KM-201b · Module 3
Automated Capture Pipelines: What Can Be Captured Without Human Effort
4 min read
The goal of automated capture is to reduce the per-artifact cost of knowledge creation to near zero for the categories of knowledge that can be reliably extracted from existing work products. Not all knowledge can be automated — tacit expertise requires human extraction. But a significant category of organizational knowledge is already being generated in structured or semi-structured form: meeting decisions, action items, support ticket resolutions, code comments, design document summaries, project retrospectives. This knowledge is being generated and immediately discarded. Automated pipelines capture it at generation time.
The architecture of an automated capture pipeline has four components: the trigger, the extractor, the formatter, and the router. The trigger fires when a qualifying work product is created — a meeting ends and a transcript becomes available, a support ticket is closed, a pull request is merged, a project milestone is marked complete. The extractor processes the work product to identify knowledge content. The formatter converts the extracted content into the knowledge schema required for the target category. The router sends the formatted artifact to the correct location in the knowledge base for review or direct publication.
- Meeting Intelligence Automation Trigger: meeting ends. Extractor: AI processes transcript for decisions, action items, knowledge shared. Formatter: decision records for decisions, task records for action items, how-to drafts for procedural knowledge discussed. Router: decisions to decision log, tasks to project management tool, how-to drafts to domain owner for review. Estimated per-meeting capture value in a 100-person organization: 2–5 knowledge artifacts per day at zero human authoring cost.
- Support Ticket Automation Trigger: ticket closed with resolution. Extractor: AI identifies resolution type (bug, user error, configuration, missing documentation), extracts resolution steps, and checks whether a knowledge base article addresses the same issue. Formatter: FAQ update if a similar article exists (add this case as an example), new how-to article if no similar article exists. Router: to domain owner for review. Tickets that required escalation are flagged for expert review. Value: converts support load into knowledge base improvements continuously.
- Code and Documentation Commits Trigger: significant code commit or documentation update merged. Extractor: AI analyzes commit message and diff for architectural decisions, implementation patterns, and deprecation signals. Formatter: decision record draft if the commit message describes a choice between alternatives, change notification if the commit updates a documented API or process, deprecation notice if the commit removes functionality. Router: to the technical knowledge owner for review.

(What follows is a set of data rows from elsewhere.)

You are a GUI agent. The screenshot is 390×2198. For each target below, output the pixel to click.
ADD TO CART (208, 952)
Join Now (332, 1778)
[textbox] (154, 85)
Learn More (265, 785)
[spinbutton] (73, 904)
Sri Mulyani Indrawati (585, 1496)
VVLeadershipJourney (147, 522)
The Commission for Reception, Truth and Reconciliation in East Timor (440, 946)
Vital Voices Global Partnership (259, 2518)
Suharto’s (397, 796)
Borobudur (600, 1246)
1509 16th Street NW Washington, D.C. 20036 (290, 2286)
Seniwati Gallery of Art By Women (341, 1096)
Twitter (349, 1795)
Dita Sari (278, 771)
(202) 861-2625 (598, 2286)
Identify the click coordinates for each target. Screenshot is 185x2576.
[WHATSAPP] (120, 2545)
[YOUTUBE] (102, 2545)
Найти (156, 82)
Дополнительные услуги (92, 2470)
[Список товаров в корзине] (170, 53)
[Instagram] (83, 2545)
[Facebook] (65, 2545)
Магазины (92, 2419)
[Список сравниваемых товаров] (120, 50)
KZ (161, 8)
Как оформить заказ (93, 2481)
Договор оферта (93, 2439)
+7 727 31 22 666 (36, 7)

- Post-Mortem Automation Trigger: post-mortem document created. Extractor: AI processes the post-mortem for contributing factors, detection gaps, response patterns that worked, and prevention actions. Formatter: incident knowledge record in the structured post-mortem schema, plus extraction of any process changes that should update existing runbooks. Router: incident record to the operations knowledge domain, runbook update flags to the relevant runbook owners.
The integration requirements for automated capture pipelines deserve honest assessment before implementation. A meeting intelligence pipeline requires: a meeting platform with transcription (Zoom, Teams, Google Meet all have this), an AI processing step (can be built on any major LLM API), and write access to the knowledge base API. A support ticket pipeline requires: a support platform with API access and a closed-ticket webhook, the same AI processing step, and knowledge base write access. These are not trivial integrations, but they are not exotic either. The tooling is available and mature. The implementation complexity is in the prompt design, the quality gate workflow, and the routing logic — all of which require human design decisions before they can be automated.